(Material for the task)
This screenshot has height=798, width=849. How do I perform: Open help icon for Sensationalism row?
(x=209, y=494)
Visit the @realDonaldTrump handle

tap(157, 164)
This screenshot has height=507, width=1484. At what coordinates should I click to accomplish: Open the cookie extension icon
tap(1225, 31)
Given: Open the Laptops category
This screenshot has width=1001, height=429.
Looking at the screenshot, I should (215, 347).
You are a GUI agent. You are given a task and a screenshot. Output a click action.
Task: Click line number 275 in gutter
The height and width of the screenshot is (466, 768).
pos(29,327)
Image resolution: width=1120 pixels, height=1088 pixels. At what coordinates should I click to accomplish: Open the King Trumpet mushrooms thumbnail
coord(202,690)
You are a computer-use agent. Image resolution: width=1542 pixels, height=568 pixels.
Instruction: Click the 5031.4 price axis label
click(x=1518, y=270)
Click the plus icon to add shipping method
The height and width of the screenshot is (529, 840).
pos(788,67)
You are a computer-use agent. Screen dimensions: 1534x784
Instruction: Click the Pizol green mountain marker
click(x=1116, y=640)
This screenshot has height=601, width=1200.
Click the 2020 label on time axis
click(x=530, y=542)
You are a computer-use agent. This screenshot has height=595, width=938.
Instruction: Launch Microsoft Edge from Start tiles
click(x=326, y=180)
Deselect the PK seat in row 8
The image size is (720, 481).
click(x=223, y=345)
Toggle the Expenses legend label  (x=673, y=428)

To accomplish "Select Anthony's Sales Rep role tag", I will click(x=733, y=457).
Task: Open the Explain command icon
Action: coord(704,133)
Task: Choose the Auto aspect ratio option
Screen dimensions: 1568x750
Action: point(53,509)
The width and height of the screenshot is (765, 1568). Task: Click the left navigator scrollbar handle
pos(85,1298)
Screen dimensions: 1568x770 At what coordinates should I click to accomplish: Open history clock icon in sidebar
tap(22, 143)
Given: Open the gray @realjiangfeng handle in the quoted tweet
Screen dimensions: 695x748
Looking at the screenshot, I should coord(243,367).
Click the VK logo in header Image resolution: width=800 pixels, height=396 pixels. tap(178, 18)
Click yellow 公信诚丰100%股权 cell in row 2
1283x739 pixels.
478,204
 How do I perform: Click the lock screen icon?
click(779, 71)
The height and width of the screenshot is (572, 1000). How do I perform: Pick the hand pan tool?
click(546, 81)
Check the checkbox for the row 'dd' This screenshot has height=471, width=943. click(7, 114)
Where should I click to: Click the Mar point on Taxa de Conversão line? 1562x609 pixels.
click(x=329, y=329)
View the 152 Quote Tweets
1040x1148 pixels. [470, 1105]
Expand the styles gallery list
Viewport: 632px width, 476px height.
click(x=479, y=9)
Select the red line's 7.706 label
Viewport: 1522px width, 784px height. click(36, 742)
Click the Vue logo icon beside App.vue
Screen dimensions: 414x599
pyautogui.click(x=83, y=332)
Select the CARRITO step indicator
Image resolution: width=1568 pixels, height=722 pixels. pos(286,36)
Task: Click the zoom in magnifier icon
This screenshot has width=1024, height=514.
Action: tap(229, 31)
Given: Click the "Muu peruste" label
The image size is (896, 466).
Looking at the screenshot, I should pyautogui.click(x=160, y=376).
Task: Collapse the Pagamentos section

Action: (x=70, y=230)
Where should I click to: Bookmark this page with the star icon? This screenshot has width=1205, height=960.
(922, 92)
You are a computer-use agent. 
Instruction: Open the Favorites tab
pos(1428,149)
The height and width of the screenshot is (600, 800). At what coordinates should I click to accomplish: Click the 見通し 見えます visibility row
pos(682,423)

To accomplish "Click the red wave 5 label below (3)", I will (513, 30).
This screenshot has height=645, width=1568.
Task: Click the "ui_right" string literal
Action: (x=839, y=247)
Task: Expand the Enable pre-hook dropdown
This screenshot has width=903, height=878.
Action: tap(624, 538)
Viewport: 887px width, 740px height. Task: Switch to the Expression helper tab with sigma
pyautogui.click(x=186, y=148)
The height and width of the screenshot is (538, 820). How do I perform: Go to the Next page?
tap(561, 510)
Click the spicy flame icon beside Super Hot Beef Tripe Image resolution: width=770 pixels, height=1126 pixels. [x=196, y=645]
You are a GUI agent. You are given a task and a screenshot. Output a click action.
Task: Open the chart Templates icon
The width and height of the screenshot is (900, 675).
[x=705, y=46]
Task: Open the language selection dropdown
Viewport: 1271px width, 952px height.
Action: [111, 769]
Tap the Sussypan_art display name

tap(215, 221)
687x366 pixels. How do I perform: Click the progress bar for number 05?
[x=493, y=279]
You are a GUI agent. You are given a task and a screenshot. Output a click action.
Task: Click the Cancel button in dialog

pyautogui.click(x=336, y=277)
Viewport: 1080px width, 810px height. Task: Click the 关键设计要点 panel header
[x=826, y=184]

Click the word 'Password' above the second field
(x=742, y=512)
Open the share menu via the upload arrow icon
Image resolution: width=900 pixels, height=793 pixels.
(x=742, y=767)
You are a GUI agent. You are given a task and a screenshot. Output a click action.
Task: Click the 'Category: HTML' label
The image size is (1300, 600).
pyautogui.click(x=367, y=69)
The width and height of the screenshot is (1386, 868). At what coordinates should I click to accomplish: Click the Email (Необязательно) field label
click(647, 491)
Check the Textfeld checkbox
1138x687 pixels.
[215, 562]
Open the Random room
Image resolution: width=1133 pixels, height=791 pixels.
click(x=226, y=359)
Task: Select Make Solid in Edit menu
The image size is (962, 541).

(About this task) Set all of the data down again exactly.

(Answer space)
This screenshot has height=798, width=849. How do I perform: Open help icon for Sensationalism row?
(x=209, y=494)
Visit the @realDonaldTrump handle

tap(157, 164)
This screenshot has height=507, width=1484. At what coordinates should I click to accomplish: Open the cookie extension icon
tap(1225, 31)
Given: Open the Laptops category
This screenshot has width=1001, height=429.
Looking at the screenshot, I should (215, 347).
You are a GUI agent. You are given a task and a screenshot. Output a click action.
Task: Click line number 275 in gutter
The height and width of the screenshot is (466, 768).
pos(29,327)
Image resolution: width=1120 pixels, height=1088 pixels. At what coordinates should I click to accomplish: Open the King Trumpet mushrooms thumbnail
coord(202,690)
You are a computer-use agent. Image resolution: width=1542 pixels, height=568 pixels.
Instruction: Click the 5031.4 price axis label
click(x=1518, y=270)
Click the plus icon to add shipping method
The height and width of the screenshot is (529, 840).
pos(788,67)
You are a computer-use agent. Screen dimensions: 1534x784
Instruction: Click the Pizol green mountain marker
click(x=1116, y=640)
This screenshot has height=601, width=1200.
Click the 2020 label on time axis
click(x=530, y=542)
You are a computer-use agent. This screenshot has height=595, width=938.
Instruction: Launch Microsoft Edge from Start tiles
click(x=326, y=180)
Deselect the PK seat in row 8
The image size is (720, 481).
click(x=223, y=345)
Toggle the Expenses legend label  (x=673, y=428)

To accomplish "Select Anthony's Sales Rep role tag", I will click(x=733, y=457).
Task: Open the Explain command icon
Action: coord(704,133)
Task: Choose the Auto aspect ratio option
Screen dimensions: 1568x750
Action: point(53,509)
The width and height of the screenshot is (765, 1568). Task: Click the left navigator scrollbar handle
pos(85,1298)
Screen dimensions: 1568x770 At what coordinates should I click to accomplish: Open history clock icon in sidebar
tap(22, 143)
Given: Open the gray @realjiangfeng handle in the quoted tweet
Screen dimensions: 695x748
Looking at the screenshot, I should coord(243,367).
Click the VK logo in header Image resolution: width=800 pixels, height=396 pixels. tap(178, 18)
Click yellow 公信诚丰100%股权 cell in row 2
1283x739 pixels.
478,204
 How do I perform: Click the lock screen icon?
click(779, 71)
The height and width of the screenshot is (572, 1000). How do I perform: Pick the hand pan tool?
click(546, 81)
Check the checkbox for the row 'dd' This screenshot has height=471, width=943. click(7, 114)
Where should I click to: Click the Mar point on Taxa de Conversão line? 1562x609 pixels.
click(x=329, y=329)
View the 152 Quote Tweets
1040x1148 pixels. [470, 1105]
Expand the styles gallery list
Viewport: 632px width, 476px height.
click(x=479, y=9)
Select the red line's 7.706 label
Viewport: 1522px width, 784px height. click(36, 742)
Click the Vue logo icon beside App.vue
Screen dimensions: 414x599
pyautogui.click(x=83, y=332)
Select the CARRITO step indicator
Image resolution: width=1568 pixels, height=722 pixels. pos(286,36)
Task: Click the zoom in magnifier icon
This screenshot has width=1024, height=514.
Action: tap(229, 31)
Given: Click the "Muu peruste" label
The image size is (896, 466).
Looking at the screenshot, I should pyautogui.click(x=160, y=376).
Task: Collapse the Pagamentos section

Action: (x=70, y=230)
Where should I click to: Bookmark this page with the star icon? This screenshot has width=1205, height=960.
(922, 92)
You are a computer-use agent. 
Instruction: Open the Favorites tab
pos(1428,149)
The height and width of the screenshot is (600, 800). At what coordinates should I click to accomplish: Click the 見通し 見えます visibility row
pos(682,423)

To accomplish "Click the red wave 5 label below (3)", I will (513, 30).
This screenshot has height=645, width=1568.
Task: Click the "ui_right" string literal
Action: (x=839, y=247)
Task: Expand the Enable pre-hook dropdown
This screenshot has width=903, height=878.
Action: tap(624, 538)
Viewport: 887px width, 740px height. Task: Switch to the Expression helper tab with sigma
pyautogui.click(x=186, y=148)
The height and width of the screenshot is (538, 820). How do I perform: Go to the Next page?
tap(561, 510)
Click the spicy flame icon beside Super Hot Beef Tripe Image resolution: width=770 pixels, height=1126 pixels. [x=196, y=645]
You are a GUI agent. You are given a task and a screenshot. Output a click action.
Task: Open the chart Templates icon
The width and height of the screenshot is (900, 675).
[x=705, y=46]
Task: Open the language selection dropdown
Viewport: 1271px width, 952px height.
Action: [111, 769]
Tap the Sussypan_art display name

tap(215, 221)
687x366 pixels. How do I perform: Click the progress bar for number 05?
[x=493, y=279]
You are a GUI agent. You are given a task and a screenshot. Output a click action.
Task: Click the Cancel button in dialog

pyautogui.click(x=336, y=277)
Viewport: 1080px width, 810px height. Task: Click the 关键设计要点 panel header
[x=826, y=184]

Click the word 'Password' above the second field
(x=742, y=512)
Open the share menu via the upload arrow icon
Image resolution: width=900 pixels, height=793 pixels.
(x=742, y=767)
You are a GUI agent. You are given a task and a screenshot. Output a click action.
Task: Click the 'Category: HTML' label
The image size is (1300, 600).
pyautogui.click(x=367, y=69)
The width and height of the screenshot is (1386, 868). At what coordinates should I click to accomplish: Click the Email (Необязательно) field label
click(647, 491)
Check the Textfeld checkbox
1138x687 pixels.
[215, 562]
Open the Random room
Image resolution: width=1133 pixels, height=791 pixels.
click(x=226, y=359)
Task: Select Make Solid in Edit menu
The image size is (962, 541).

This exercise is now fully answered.